劇場版ソードアート・オンラインのお話
僕は川原礫先生の作品が大好きなんですが、今日はそんな氏が書き下ろした映画、劇場版ソードアート・オンライン オーディナル・スケールのお話です。
率直に面白かったこの映画ですが、興行収入を見ても大ヒットしているみたいですね。
SAOの映画の興行収入そろそろまどマギぐらい行くのかヤバイな……https://t.co/GKCA74VVnR
— さくらあん (@sakurangge) 2017年3月29日
まどか☆マギカ新編叛逆の物語も僕の大好きな作品の一つなので少し複雑な気分です。
閑話休題。
あえてこの映画のヒットのポイントをあげるなら以下の二つがあるんじゃないかなあと思います。
1、映画館で見るエンタメとしてわかりやすく面白い
2、コアなファンを満足させる作りこみがある
なぜこんなことを言い出したのかというとまんまこれの1が僕が一度目にこの映画を見たときに感じたこと、2が僕が劇場を見て、そしてSAO劇場版裏記録全集を見た後で思ったことだからです。
1については、もしあなたがこの映画をご覧になられていた方なら納得していただけるところが大いにあると思います。例えばSAOではTVアニメ時代から音楽は梶浦さんですが、この梶浦サウンドはやっぱり劇場のいい音響で聞くと身を震わせるものがあります。他にもオーディナル・スケールの見た目にも派手な戦闘が逐次起こります。作画もすごいもので見ごたえ十分です。アスナの入浴とかでサービスシーンでさえ完璧です。
後はこれは川原先生が元から特異な事で、SAOやAWが人気を博す理由の一つだと思いますが、悪の描写がうまく、見て読んでいるものがわかりやすく内容を把握できるっていうのも、あると思います。
ストーリーの細部にまで言及していくときりがないので、このあたりで終わっておきますが、劇場版SAOが映画館で見るエンタメとして十分であることは、「なんか面白いって聞いたから何とはなしに見に行ったけど、実際面白かった」という人を増やしているでしょうしまたその声が人を呼んで、こういうヒットにつながっているんだと私は思っています。

☆ ☆ ☆ ☆

#### [課題 A]
エントリーのうち「I want to click on x-tick-label: 800, so」を含む行から最終行までを、「GUI agent」を「automation agent」に差し替えて書き直してください。ほかの部分は一切変えないでください。
抜粋本文とエントリーには互いに何の関係もありません。

☆ ☆ ☆ ☆

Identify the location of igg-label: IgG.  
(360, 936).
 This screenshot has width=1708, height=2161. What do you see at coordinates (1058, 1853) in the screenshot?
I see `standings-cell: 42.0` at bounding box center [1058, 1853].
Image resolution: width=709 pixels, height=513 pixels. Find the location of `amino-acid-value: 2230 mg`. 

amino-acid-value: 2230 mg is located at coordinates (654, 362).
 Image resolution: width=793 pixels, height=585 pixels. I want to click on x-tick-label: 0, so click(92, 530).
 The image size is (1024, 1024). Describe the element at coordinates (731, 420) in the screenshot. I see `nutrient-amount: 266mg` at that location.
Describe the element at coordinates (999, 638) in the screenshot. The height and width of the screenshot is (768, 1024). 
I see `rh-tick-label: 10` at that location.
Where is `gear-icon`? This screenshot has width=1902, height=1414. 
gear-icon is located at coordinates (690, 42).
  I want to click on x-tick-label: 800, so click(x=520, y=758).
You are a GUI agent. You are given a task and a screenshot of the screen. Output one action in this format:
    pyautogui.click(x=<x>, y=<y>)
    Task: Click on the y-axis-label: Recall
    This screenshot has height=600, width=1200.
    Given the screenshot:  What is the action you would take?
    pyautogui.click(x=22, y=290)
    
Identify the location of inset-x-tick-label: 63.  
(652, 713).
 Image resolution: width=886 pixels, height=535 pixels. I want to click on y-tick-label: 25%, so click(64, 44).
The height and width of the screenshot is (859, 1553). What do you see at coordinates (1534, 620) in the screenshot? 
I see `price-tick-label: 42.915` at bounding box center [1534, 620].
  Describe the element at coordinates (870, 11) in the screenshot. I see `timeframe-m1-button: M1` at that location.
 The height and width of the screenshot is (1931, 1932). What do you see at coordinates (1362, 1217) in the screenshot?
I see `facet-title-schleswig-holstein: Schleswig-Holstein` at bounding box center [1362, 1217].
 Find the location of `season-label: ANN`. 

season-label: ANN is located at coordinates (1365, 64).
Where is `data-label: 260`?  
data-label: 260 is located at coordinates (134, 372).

☆ ☆ ☆ ☆

#### [課題 B]
次の(i)〜(iii)が抜粋本文の内容と合っているかをそれぞれ「はい」か「いいえ」で答え、判断の根拠となる抜粋本文の語句をそのまま引用してください。(i) 筆者はこの映画を率直に面白かったと感じている。(ii) SAOの音楽はTVアニメ時代から梶浦さんが担当している。(iii) 筆者はまどか☆マギカ新編叛逆の物語をあまり好きではない。

#### [解答例 A]
  I want to click on x-tick-label: 800, so click(x=520, y=758).
You are a automation agent. You are given a task and a screenshot of the screen. Output one action in this format:
    pyautogui.click(x=<x>, y=<y>)
    Task: Click on the y-axis-label: Recall
    This screenshot has height=600, width=1200.
    Given the screenshot:  What is the action you would take?
    pyautogui.click(x=22, y=290)
    
Identify the location of inset-x-tick-label: 63.  
(652, 713).
 Image resolution: width=886 pixels, height=535 pixels. I want to click on y-tick-label: 25%, so click(64, 44).
The height and width of the screenshot is (859, 1553). What do you see at coordinates (1534, 620) in the screenshot? 
I see `price-tick-label: 42.915` at bounding box center [1534, 620].
  Describe the element at coordinates (870, 11) in the screenshot. I see `timeframe-m1-button: M1` at that location.
 The height and width of the screenshot is (1931, 1932). What do you see at coordinates (1362, 1217) in the screenshot?
I see `facet-title-schleswig-holstein: Schleswig-Holstein` at bounding box center [1362, 1217].
 Find the location of `season-label: ANN`. 

season-label: ANN is located at coordinates (1365, 64).
Where is `data-label: 260`?  
data-label: 260 is located at coordinates (134, 372).

#### [解答例 B]
(i) はい。「率直に面白かったこの映画ですが」
(ii) はい。「SAOではTVアニメ時代から音楽は梶浦さんですが」
(iii) いいえ。「まどか☆マギカ新編叛逆の物語も僕の大好きな作品の一つなので」